Problem to work on
Reproduce the following listing line for line, with no changes.

Listing from a pointing dataset:
━━━━━━━━━━━━━━━━━━━━
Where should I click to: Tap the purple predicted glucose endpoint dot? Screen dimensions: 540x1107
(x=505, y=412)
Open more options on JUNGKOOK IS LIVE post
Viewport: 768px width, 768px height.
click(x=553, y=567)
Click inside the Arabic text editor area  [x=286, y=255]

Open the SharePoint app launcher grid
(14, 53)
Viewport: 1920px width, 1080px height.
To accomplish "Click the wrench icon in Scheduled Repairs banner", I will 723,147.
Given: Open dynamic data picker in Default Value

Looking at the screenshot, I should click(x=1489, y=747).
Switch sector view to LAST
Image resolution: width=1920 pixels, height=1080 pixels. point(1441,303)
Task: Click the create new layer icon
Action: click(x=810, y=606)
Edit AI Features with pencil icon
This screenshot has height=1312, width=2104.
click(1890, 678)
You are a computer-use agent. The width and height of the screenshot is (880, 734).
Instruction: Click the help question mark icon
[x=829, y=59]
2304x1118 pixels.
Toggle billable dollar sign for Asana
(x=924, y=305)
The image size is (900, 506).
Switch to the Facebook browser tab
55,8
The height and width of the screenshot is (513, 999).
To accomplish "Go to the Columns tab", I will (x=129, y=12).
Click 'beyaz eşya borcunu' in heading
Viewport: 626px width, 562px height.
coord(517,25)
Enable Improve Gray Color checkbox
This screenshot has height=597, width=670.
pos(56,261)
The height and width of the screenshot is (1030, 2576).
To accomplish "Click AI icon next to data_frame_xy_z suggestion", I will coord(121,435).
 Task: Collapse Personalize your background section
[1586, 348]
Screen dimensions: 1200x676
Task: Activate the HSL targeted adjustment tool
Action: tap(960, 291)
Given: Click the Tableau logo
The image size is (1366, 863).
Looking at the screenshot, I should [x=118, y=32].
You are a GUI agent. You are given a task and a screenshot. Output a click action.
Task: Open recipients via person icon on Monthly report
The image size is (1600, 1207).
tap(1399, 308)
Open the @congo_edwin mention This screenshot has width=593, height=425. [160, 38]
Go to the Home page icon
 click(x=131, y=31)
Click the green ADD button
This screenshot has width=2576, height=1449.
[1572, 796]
━━━━━━━━━━━━━━━━━━━━
Written answer
Where should I click to: Tap the purple predicted glucose endpoint dot? Screen dimensions: 540x1107
(x=505, y=412)
Open more options on JUNGKOOK IS LIVE post
Viewport: 768px width, 768px height.
click(x=553, y=567)
Click inside the Arabic text editor area  [x=286, y=255]

Open the SharePoint app launcher grid
(14, 53)
Viewport: 1920px width, 1080px height.
To accomplish "Click the wrench icon in Scheduled Repairs banner", I will 723,147.
Given: Open dynamic data picker in Default Value

Looking at the screenshot, I should click(x=1489, y=747).
Switch sector view to LAST
Image resolution: width=1920 pixels, height=1080 pixels. point(1441,303)
Task: Click the create new layer icon
Action: click(x=810, y=606)
Edit AI Features with pencil icon
This screenshot has height=1312, width=2104.
click(1890, 678)
You are a computer-use agent. The width and height of the screenshot is (880, 734).
Instruction: Click the help question mark icon
[x=829, y=59]
2304x1118 pixels.
Toggle billable dollar sign for Asana
(x=924, y=305)
The image size is (900, 506).
Switch to the Facebook browser tab
55,8
The height and width of the screenshot is (513, 999).
To accomplish "Go to the Columns tab", I will (x=129, y=12).
Click 'beyaz eşya borcunu' in heading
Viewport: 626px width, 562px height.
coord(517,25)
Enable Improve Gray Color checkbox
This screenshot has height=597, width=670.
pos(56,261)
The height and width of the screenshot is (1030, 2576).
To accomplish "Click AI icon next to data_frame_xy_z suggestion", I will coord(121,435).
 Task: Collapse Personalize your background section
[1586, 348]
Screen dimensions: 1200x676
Task: Activate the HSL targeted adjustment tool
Action: tap(960, 291)
Given: Click the Tableau logo
The image size is (1366, 863).
Looking at the screenshot, I should [x=118, y=32].
You are a GUI agent. You are given a task and a screenshot. Output a click action.
Task: Open recipients via person icon on Monthly report
The image size is (1600, 1207).
tap(1399, 308)
Open the @congo_edwin mention This screenshot has width=593, height=425. [160, 38]
Go to the Home page icon
 click(x=131, y=31)
Click the green ADD button
This screenshot has width=2576, height=1449.
[1572, 796]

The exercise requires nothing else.